As discussions at UNCITRAL Working Group III pick up pace, fundamental reforms to investor-state dispute settlement (ISDS) are closer than ever, with a new code of ethics for adjudicators anticipated, in addition to the potential for a multilateral investment court system.

With more than 80 States and numerous inter-governmental and non-governmental organisations contributing, the United Nations Commission on International Trade Law (UNCITRAL) Working Group III on Investor‑State Dispute Settlement Reform (WG III) has been working on a wide-ranging reform initiative for the current ISDS system since late 2017.

In the earlier stages of WG III’s mandate, it sought to identify issues in the current system requiring reform. These included (i) the independence and impartiality of tribunal members, (ii) the coherence, predictability and correctness of outcomes, and (iii) the costs and duration of ISDS proceedings.  On the third issue, A&O’s study on costs, damages and duration in investor-state arbitration (co-authored with the British Institute of International and Comparative Law) was frequently cited in deliberations.  The third edition of this study, published in 2021, can be found here.
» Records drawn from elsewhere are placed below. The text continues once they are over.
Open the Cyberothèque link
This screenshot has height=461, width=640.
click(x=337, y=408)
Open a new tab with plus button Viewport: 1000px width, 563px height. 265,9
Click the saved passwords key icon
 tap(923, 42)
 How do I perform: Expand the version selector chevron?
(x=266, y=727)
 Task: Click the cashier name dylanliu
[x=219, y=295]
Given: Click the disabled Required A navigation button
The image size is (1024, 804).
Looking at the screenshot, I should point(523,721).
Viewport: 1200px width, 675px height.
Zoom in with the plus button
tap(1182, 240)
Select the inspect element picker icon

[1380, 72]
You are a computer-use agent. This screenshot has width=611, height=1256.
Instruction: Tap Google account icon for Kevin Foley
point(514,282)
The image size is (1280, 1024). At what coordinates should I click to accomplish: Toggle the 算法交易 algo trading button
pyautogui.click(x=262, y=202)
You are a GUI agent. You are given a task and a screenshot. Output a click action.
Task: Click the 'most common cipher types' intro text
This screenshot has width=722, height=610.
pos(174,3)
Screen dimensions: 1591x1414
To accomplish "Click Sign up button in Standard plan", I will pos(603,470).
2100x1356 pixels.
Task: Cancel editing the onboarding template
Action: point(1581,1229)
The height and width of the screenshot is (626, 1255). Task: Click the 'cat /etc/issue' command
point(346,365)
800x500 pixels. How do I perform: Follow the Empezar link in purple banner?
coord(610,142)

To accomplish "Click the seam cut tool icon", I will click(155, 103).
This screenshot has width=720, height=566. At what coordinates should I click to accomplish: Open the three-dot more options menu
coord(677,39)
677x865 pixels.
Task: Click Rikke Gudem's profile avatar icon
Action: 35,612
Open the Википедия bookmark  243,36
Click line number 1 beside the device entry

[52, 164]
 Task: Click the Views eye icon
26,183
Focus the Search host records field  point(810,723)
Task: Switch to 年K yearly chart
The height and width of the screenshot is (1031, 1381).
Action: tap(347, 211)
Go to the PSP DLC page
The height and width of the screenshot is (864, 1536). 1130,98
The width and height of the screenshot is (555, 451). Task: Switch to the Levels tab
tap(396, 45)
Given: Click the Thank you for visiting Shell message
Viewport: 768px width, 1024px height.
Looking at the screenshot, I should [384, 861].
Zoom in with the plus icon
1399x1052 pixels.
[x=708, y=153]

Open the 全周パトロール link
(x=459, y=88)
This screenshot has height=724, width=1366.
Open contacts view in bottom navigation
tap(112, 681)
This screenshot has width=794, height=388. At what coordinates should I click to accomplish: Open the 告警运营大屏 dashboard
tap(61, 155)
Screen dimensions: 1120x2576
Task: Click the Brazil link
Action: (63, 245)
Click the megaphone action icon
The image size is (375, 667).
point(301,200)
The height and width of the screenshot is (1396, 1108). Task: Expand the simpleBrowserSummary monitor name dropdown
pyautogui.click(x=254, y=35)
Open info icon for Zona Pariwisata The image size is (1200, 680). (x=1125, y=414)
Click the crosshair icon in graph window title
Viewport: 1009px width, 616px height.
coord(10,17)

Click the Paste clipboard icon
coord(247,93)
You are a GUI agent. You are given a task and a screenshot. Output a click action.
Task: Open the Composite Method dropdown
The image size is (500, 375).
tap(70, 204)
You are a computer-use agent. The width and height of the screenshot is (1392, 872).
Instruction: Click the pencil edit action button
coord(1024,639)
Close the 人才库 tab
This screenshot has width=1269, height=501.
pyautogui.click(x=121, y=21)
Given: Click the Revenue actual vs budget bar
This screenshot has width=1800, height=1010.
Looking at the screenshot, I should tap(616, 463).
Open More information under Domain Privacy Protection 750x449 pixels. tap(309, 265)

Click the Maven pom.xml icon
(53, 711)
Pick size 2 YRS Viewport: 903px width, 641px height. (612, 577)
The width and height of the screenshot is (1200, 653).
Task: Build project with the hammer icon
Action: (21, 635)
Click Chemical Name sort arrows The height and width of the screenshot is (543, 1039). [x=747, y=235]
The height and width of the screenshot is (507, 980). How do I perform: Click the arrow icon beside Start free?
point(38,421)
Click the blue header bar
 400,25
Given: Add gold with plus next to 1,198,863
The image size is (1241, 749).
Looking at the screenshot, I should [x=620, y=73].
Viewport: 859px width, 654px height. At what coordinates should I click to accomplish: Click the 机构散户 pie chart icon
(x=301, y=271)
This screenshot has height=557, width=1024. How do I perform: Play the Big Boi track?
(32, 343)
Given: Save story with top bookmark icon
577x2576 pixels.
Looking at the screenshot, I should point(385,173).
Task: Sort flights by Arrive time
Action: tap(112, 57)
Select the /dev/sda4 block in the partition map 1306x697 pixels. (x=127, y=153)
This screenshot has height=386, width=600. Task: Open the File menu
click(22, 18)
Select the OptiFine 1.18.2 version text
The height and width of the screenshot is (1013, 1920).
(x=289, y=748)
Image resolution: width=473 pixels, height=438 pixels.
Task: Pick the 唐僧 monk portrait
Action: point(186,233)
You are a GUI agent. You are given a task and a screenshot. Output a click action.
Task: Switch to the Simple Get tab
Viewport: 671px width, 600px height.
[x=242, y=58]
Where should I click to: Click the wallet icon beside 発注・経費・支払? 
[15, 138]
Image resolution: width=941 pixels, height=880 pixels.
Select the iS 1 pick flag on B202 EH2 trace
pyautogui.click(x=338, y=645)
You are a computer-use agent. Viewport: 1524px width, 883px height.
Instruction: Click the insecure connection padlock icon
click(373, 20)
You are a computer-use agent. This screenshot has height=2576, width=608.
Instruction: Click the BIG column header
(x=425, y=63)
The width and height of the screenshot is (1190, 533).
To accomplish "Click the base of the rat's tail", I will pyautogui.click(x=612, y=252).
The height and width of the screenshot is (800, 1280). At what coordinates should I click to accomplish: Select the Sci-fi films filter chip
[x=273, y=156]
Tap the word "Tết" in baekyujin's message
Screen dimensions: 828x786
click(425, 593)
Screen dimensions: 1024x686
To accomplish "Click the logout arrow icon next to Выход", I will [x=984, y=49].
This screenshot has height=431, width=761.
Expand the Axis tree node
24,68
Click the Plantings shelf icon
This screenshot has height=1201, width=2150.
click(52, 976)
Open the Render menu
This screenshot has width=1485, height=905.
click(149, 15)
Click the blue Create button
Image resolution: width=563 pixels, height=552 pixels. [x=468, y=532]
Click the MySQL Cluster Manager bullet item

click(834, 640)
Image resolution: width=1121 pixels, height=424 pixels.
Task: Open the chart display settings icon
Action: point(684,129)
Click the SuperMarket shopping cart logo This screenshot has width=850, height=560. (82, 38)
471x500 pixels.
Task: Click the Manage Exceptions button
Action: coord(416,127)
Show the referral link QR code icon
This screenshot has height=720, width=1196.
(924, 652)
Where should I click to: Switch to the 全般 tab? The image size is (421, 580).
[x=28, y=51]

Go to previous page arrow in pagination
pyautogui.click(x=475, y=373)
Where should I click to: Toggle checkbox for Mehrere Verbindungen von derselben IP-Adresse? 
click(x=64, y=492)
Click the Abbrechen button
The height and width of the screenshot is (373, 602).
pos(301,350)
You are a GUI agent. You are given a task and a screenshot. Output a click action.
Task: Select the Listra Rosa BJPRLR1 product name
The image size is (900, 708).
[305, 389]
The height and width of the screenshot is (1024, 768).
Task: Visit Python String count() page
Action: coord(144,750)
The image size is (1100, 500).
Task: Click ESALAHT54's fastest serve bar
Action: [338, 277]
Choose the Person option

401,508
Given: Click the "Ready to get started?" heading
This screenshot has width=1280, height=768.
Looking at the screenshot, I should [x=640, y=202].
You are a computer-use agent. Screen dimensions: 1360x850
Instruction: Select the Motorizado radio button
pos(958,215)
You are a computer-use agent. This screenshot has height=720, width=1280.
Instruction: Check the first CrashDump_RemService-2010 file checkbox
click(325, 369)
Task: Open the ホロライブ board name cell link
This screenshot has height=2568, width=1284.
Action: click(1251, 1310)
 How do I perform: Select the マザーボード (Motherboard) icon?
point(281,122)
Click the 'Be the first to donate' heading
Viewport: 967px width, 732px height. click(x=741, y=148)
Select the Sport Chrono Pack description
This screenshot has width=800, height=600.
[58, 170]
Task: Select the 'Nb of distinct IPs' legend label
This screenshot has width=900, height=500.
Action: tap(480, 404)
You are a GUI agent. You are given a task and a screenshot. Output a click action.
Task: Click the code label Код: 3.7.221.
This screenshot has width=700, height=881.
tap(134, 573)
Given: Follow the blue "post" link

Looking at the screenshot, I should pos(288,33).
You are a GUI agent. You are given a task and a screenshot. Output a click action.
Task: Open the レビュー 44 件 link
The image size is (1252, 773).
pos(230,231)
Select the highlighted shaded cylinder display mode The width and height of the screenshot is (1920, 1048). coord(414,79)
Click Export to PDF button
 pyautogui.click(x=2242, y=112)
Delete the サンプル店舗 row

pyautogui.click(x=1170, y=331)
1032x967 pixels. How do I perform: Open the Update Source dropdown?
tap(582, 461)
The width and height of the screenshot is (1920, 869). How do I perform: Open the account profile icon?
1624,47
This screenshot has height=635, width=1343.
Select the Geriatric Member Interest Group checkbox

In May 2021, WG III finalised a work plan for 2021 to 2025, divided into eight key streams of work, namely: (i) ADR mechanisms and dispute prevention; (ii) selection and appointment of arbitrators; (iii) Code of Conduct for adjudicators; (iv) ISDS procedural rules reforms; (v) multilateral advisory centre; (vi) appellate mechanism; (vii) multilateral permanent investment court; and (viii) multilateral instrument to implement reforms.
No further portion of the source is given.